Canvassing the Current and New Accessibility Issues Arising from 911’s Transition to NG911

(by Sanam Analouei, Colorado Law 2L)

As the United States embarks on the ambitious journey to transform its emergency service infrastructure with Next Generation 911 (NG911), I developed a white paper delving into the pressing accessibility concerns surrounding this life-saving system, especially for people who are Deaf, Hard of Hearing, or Deaf Blind (D/HH, or DB). The white paper explores the promises and pitfalls of NG911, revealing a landscape fraught with unresolved issues that could leave people in the D/HH or DB community struggling to access vital emergency services. The paper is divided into two sections: pre and on-call issues and post-call concerns.

Part I explores the historical interaction people who are D/HH and DB have had with 911 services, from the early days of Teletypewriters (TTY) and Video Conferencing Services (VRS) to the nascent potential of Direct Video Conferencing (DVC). Despite the technological advancements under NG911, the paper sheds light on the many challenges that lie ahead, including funding difficulties, data storage concerns, and the generational divide in accessibility technologies. Additionally, DOJ regulations and policies (or lack of) concerning 911 accessibility are also examined, revealing a system that has yet to catch up with the needs of the D/HH or DB community.

Part II delves into the aftermath of 911 calls made by people who are D/HH or DB. The paper unveils the privacy minefield associated with the collection of video recordings and other 911 data, and the inconsistencies in state laws governing access to 911 records. This section also delves into the special interests of people who are D/HH or DB have in accessing 911 video conferencing calls, records, and transcripts to evaluate emergency service responses. 
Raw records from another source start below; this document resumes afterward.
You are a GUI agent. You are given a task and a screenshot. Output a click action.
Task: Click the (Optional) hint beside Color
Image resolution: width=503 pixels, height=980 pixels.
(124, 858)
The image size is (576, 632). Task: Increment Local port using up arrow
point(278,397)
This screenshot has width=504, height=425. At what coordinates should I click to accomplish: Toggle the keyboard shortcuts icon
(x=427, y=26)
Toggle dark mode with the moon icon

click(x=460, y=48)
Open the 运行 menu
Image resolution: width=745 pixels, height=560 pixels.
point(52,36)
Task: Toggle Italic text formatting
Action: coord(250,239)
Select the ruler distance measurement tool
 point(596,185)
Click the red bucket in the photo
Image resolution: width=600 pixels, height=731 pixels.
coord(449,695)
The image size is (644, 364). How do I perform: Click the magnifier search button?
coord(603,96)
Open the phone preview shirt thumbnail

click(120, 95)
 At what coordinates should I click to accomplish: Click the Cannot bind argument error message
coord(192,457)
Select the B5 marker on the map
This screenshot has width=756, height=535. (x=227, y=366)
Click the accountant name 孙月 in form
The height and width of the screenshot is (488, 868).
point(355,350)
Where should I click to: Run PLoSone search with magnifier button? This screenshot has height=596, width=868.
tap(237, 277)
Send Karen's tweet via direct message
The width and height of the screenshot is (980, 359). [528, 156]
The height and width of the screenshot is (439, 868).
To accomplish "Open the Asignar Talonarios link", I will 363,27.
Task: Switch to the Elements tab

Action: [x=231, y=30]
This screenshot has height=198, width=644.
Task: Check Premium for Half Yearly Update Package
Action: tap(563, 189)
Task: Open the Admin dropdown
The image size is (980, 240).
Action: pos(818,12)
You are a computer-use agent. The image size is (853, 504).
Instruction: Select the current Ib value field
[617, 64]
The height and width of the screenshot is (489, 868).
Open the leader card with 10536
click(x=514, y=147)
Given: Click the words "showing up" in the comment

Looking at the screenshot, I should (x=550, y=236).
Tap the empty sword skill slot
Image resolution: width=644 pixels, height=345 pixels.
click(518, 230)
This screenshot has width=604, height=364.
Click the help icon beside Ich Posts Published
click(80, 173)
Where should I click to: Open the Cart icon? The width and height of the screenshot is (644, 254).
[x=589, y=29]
In conclusion, while NG911 promises a new era of emergency communication, our investigation reveals a multitude of unresolved challenges that threaten 911 access for all, especially for people who are in the D/HH or DB community. Although the goal of his paper is to provide a landscape of the current issues concerning 911/NG911, the paper calls for a more concerted effort by the DOJ, Congress, and local and state governments to address these issues and ensure that life-saving 911 services are accessible and equitable for all.